Provided passage:
★ ★ ★ ★
The main point which we are required to decide is whether the concept of multiple stage grossing up of income is applicable to the deemed profits derived by the NRC under Section 44BB of the Act whether concept can be applied by the dept. to compute income falling Under Section 44BB of the Income-tax Act. It was argued by the deptt in case of tax protected contracts, Section 195A was attracted and therefore, deptt was entitled to compute the deemed profits derived by the NRC by applying the method of multiple stage grossing up of the income. We do not find any merit in this argument of the deptt. Firstly, as stated above, Section 44B is a complete code by itself. It is charging section as far as income of the NRC is concerned from oil exploration. It deals with computation of deemed profits. Secondly, Section 195A comes under Chapter XVII which deals with collection and recovery of tax whereas Section 44BB comes under chapter IV which deals with computation of business income. Therefore, Section 195A shall not assist deptt in applying the concept of multiple stage grossing up of the income to the profits derived by the NRC from oil exploration falling under Section 44BB of the Act. In this case, assessee has computed its income by taking into account benefit which it has received on account of ONGC paying tax on its behalf Dispute is with regard to value of benefit. Whether one takes contract to be protected contract or not protected contract, in both cases, value of benefit remains constant. Lastly, we may point out that Section 195A has no application. It is not a charging section. It provides for recovery of tax. It provides for tax deduction at source. The fact that tax at source is deductible Under Section 195A from the sum payable does not mean that the contractor is assessable for that receipt, for example, in cases where contractor has carried forward losses or in case where the contractor suffers losses from other contracts, which are liable to be set off. Therefore, mechanism for recovery of tax mentioned Under Section 195A will not make the receipt chargeable to tax.

Shri Tulsiyan submitted that the decision clearly in favour of the assessee, has been wrongly held to be distinguishable by the revenue authorities.

17. Shri Tulsiyan then drew our attention to the following expression in Section 10(10CC), “notwithstanding anything contained in Section 200 of the Companies Act, 1956.” He argued that Sub-section (1) of Section 200 of the Companies Act prohibits the company from payment of tax free remuneration to its employee and is as under:

Prohibition of tax-free payments.
★ ★ ★ ★
Problems to solve:
A. From the income-tax decision excerpt, extract the passage starting at "Shri Tulsiyan submitted" and ending at "of tax-free payments.".
B. List everything the income-tax decision excerpt says about Section 195A in the sentences from "Lastly, we may point out" through "It provides for tax deduction at source."
C. Proceed with the income-tax decision excerpt, picking up right after its final line.
★ ★ ★ ★
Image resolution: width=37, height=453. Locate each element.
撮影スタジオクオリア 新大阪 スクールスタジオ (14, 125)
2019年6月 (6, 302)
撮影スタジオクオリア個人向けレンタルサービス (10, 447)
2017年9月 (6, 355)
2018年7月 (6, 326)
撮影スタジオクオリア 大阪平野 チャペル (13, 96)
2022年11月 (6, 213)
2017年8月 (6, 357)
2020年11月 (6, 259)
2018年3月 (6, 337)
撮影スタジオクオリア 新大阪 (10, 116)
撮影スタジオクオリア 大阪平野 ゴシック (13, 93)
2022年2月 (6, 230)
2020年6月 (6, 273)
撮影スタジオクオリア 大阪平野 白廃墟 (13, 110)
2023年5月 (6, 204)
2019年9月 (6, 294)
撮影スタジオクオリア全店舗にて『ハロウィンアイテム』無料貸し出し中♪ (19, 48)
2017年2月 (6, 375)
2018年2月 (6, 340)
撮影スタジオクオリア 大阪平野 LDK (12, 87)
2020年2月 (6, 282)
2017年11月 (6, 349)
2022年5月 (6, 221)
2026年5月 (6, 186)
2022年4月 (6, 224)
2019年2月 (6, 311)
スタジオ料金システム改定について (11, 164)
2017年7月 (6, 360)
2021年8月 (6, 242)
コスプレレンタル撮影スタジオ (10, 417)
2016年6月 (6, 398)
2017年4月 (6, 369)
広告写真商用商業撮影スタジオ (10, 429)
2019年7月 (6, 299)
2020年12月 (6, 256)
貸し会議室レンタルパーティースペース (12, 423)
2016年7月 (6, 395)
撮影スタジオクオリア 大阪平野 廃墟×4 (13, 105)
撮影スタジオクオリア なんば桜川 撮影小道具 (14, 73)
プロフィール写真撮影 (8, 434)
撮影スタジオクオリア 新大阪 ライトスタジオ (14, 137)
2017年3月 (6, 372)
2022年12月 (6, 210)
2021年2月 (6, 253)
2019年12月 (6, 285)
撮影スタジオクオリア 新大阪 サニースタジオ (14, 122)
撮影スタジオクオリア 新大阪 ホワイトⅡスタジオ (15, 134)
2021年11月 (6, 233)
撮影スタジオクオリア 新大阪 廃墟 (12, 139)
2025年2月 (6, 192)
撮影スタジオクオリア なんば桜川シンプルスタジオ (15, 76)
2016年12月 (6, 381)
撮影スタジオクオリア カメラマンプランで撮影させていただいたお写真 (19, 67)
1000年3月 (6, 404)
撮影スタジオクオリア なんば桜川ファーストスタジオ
★ ★ ★ ★
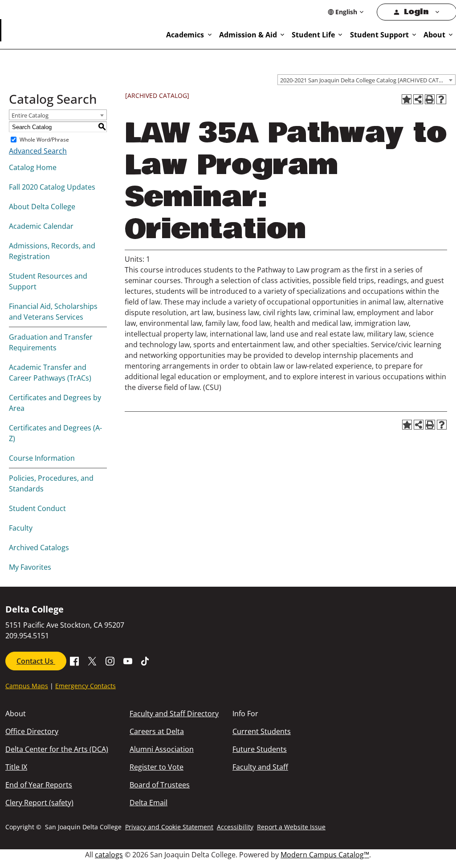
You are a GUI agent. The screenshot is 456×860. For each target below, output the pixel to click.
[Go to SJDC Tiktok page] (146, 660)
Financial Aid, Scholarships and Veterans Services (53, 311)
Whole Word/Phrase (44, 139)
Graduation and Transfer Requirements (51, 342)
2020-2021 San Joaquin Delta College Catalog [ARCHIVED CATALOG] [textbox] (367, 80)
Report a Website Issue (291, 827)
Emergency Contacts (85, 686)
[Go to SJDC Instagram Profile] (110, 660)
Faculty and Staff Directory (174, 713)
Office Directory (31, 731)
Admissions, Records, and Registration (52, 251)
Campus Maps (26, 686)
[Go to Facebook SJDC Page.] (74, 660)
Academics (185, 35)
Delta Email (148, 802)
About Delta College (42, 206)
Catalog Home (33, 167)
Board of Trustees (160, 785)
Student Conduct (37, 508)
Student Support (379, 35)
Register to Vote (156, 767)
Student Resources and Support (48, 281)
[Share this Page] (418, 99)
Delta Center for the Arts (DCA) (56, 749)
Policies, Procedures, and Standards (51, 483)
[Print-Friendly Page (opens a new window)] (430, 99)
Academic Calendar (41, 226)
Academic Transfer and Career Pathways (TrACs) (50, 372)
★ ★ ★ ★
Answers for the exercise:
A.
Shri Tulsiyan submitted that the decision clearly in favour of the assessee, has been wrongly held to be distinguishable by the revenue authorities.

17. Shri Tulsiyan then drew our attention to the following expression in Section 10(10CC), “notwithstanding anything contained in Section 200 of the Companies Act, 1956.” He argued that Sub-section (1) of Section 200 of the Companies Act prohibits the company from payment of tax free remuneration to its employee and is as under:

Prohibition of tax-free payments.

B.
- It has no application.
- It is not a charging section.
- It provides for recovery of tax.
- It provides for tax deduction at source.

C.
200(1) No company shall pay to any officer or employee thereof, whether in his capacity as such or otherwise, remuneration free of any tax, or otherwise calculated by reference to, or varying with, any tax payable by him, or the rate or standard rate of any such tax, or the amount thereof

Explanation – In this sub-section, the expression “tax ” comprises any kind of income-tax including super-tax.

The aforesaid section prohibits the company from making tax free payment of remuneration to its employees but provision of Section 10(10CC) over rides this section. It is, therefore, clear that the two sections have close link and that provision of Section 10(10CC) is intended to permit payment of remuneration free of taxes to the employees, the liability being borne by the employer. Other amendment introduced in the Act also clearly indicate that Legislature intended to exempt tax on tax paid by the employer on the remuneration of the employees. The Hon’ble Finance Minister in his Budget Speech delivered on 28.2.2002 specifically stated that he intended to exempt from taxation perquisites upto value of Rs 1 lac in assessment year 2002-03. In subsequent years, he wanted to give option to the employer to pay tax on perquisites on behalf of the employees. Hon’ble Finance Minister had stated as under:

I propose to provide that no perquisites will be assessed for the assessment year 2002-03 in the case of employees whose taxable salary, excluding perquisites is up to Rs 1,00,000. For subsequent years, I propose to give an option to the employer to pay the tax on perquisites on behalf of the employees.

It is, therefore, clear from above that option to the employer to pay tax on the perquisites received by the employee was to be treated as exempt. Otherwise, there was no need to make above statement about changes.

18. Shri Tulsiyan also drew our attention to para 64.1 in the Memorandum Explaining Provisions in the Finance Bill, 2002:

64.1 Under the existing provisions of Section 192 of the Income-tax Act, 1961, an employer is required to deduct tax at source on income under the head ‘Salaries’, inclusive of the value of perquisites. In case, such tax is paid by an employer on behalf of an employee, the same being in the nature of an obligation which, but for such payment, would have been payable by the employee, is considered a perquisite, and is chargeable to tax.

(emphasis supplied).

19. It was submitted by Shri Tulsiyan that aforesaid statement in the Memorandum clinches the issue. When tax is paid by an employer on behalf of an employee, it is not considered a monetary payment to the employee but a perquisite being in the nature of an obligation which but for such payment would have been payable by the employee. Hence it is a non monetary perquisite. Shri Tulsiyan further drew our attention to provision of Section 40(a)(v) which prohibits deduction of any tax actually paid by an employer referred to in Clause (10CC) of Section

10. Shri Tulsiyan then made a detailed reference to the decisions of Tribunal in the cases of B.J. Services Co. Middle East Ltd. (supra) and M/s Western Geo International Ltd. & others (supra) and explained that aforesaid decisions were wrongly decided by the Benches.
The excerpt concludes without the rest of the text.